O cruzamento das ideias revela que a atual crise educacional não é mero acidente, mas resultado de um plano estratégico de hegemonia cultural. A perda de densidade acadêmica e a ênfase em competências socioemocionais não significam apenas modernização pedagógica: representam a transformação da escola em aparelho ideológico, onde se internalizam valores úteis a projetos de poder.
Assim, a revolução cultural gramscista encontra sua aplicação mais evidente na sala de aula, legitimada pelo discurso de inovação pedagógica que Bernardin desmascara.
O diálogo entre Pascal Bernardin e Antonio Gramsci evidencia que a tomada do sistema educacional é a peça central da revolução cultural contemporânea. Se Marx via a revolução pela força, Gramsci percebeu que o caminho seguro era moldar consciências através da escola. Bernardin demonstra como essa estratégia foi operacionalizada por meio da psicopedagogia e das reformas globais da educação.

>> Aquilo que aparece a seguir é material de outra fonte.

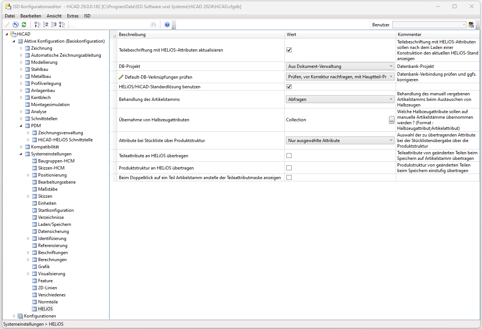Click the collapse-tree-levels up-arrow icon

(37, 24)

No entanto, a infiltração gradual não exclui a ruptura marxista: ao contrário, prepara-a. Uma vez moldadas as consciências, a sociedade encontra-se pronta para aceitar — e até clamar por — a revolução.
A crise
atual da educação, portanto, não é apenas pedagógica, mas civilizacional:
revela a disputa pelo controle da mente e da cultura. Reconhecer esse processo
é o primeiro passo para resgatar a escola como espaço de conhecimento,
liberdade intelectual e formação crítica — e não de doutrinação.